When ANFA asked Hari Khadka to take charge of the women’s football team, he wasn’t sure if it was the right job for him. But his love for football and the dream of becoming a coach lured him into getting a coaching license and to taking the job.
“The first training session as coach was quite surreal but then I soon realised the job at hand. I had to start from zero. I expected the players to know the basics. But that wasn’t the case which is why I had to teach them both attacking and defensive basics which would improve them,” shares Khadka.
Khadka feels he’s lucky that he inherited a good team because it had the hunger to do well and the discipline to train to be the best. “It was a boon for me. The players were honest and passionate. They gave in their 100 per cent in training which was a huge plus point for me.”
Unlike new managers, Khadka shares that he likes to do things the old-fashioned way.”I don’t watch youtube videos to train my players. I like to watch them on the field and train them accordingly. I look at situations and observe how my players reacted and then work on our strength and weakness,” he adds.

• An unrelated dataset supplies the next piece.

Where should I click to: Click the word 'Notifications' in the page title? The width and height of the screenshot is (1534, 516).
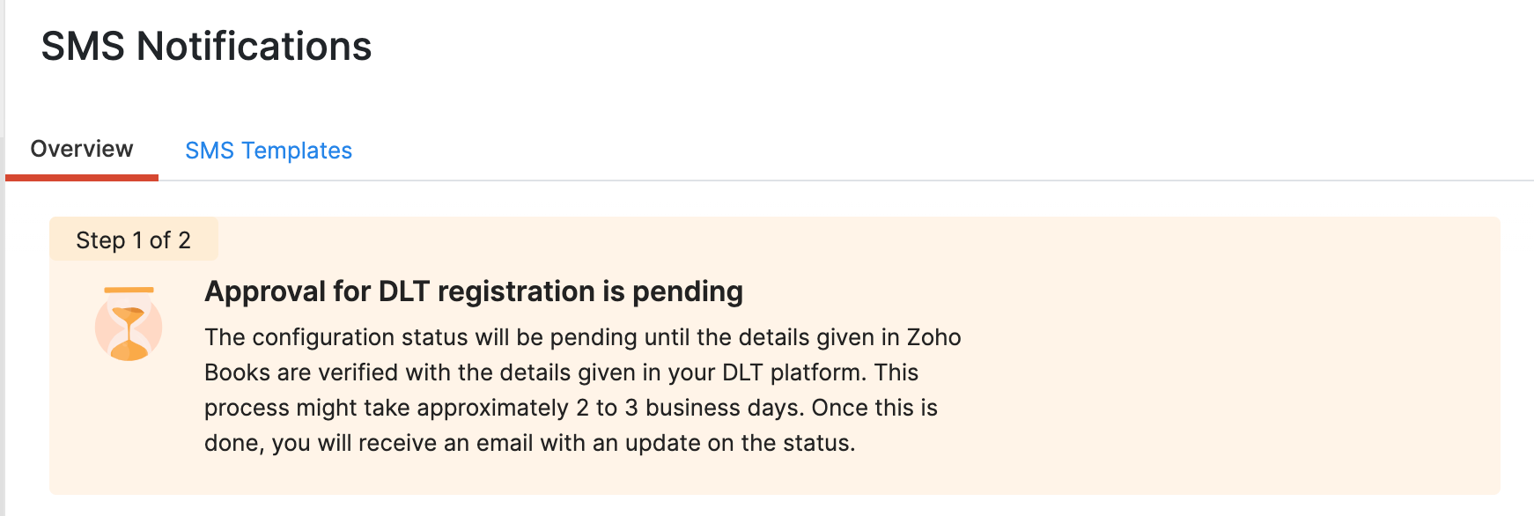click(x=254, y=47)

With that spirit, Khadka took the women’s team to the first qualifying round of the 2020 Tokyo Olympics where it was going to face hosts Myanmar, South Asian giants India and one of the most improved women’s team in Asia, Bangladesh.
“Before going to Myanmar, I took to team to China to play a few matches. Those three matches there gave me an idea about our strengths and weaknesses which was of great help in Myanmar.”
Khadka’s first official match was against India, a team that Nepal always lost to. “There was a fear among the girls. They wanted to beat them badly but having never done that beforethey were morally down,” he adds.
But Khadka used that to his advantage to build up their confidence. He didn’t want their heads to drop even before the ball was kicked which is why he installed a belief which would be key during the entire tournament.
Having always played India with a defensive game plan, Khadka decided that it was time to take the game to them. “I want to win playing good football and that is exactly what we did. We dominated the game and apart from the goal created three really good chances. But sadly one lapse in concentration meant we conceded a goal but I think that draw against South Asia’s best team gave the team a lot of confidence.”
Khadka then took the confidence from that game and drew against formidable opponents Myanmar scoring in the first few minutes. “I had observed that Myanmar started their games quite slowly which is why I told the team to press them from the start which gave us an early lead. But the gulf showed when they equalised.”
The final game was a must-win against Bangladesh and Nepal took the lead in that game as well but we were undone by a late equaliser. “The game was going as planned but luck didn’t favour us and we drew. But I knew a draw was enough as I knew we were the best third-place team which meant we qualified for the next round which is due to take place next year.”
Khadka now feels it is the time to move forward. Even though he is happy with the team, he wants more from them so can Nepal can win the upcoming SAFF Championship being held in Nepal early next year. “We are in a good position but have to work hard both on and off the field to make sure we do well in our home tournament.”
He also adds that competitions like the Chief of Army Staff Cup, taking place in Kathmandu will surely help bring in more players to the national team. “These tournaments are very important for the development of the game as it helps my players get better and helps me unearth new talents.”
He adds that he has also told the players that there are no guarantees for places and players will be selected on the basis of current performance and not past ones. “I’m not making club team. My job as the coach is to make sure all these players give their hundred per cent every time they play and I’m thankful to the Nepal Army who continues to give the girls a platform which will definitely help set up an environment for football. ”
Khadka humbly shares that he’s still learning. “I’ve only started my coaching career and want to go a long way. I’m still learning a lot. Every day I learn new things from players and other coaches which is good. I may have my weaknesses which people are free to talk about because only that way can I become a good coach and do well for Nepali football.”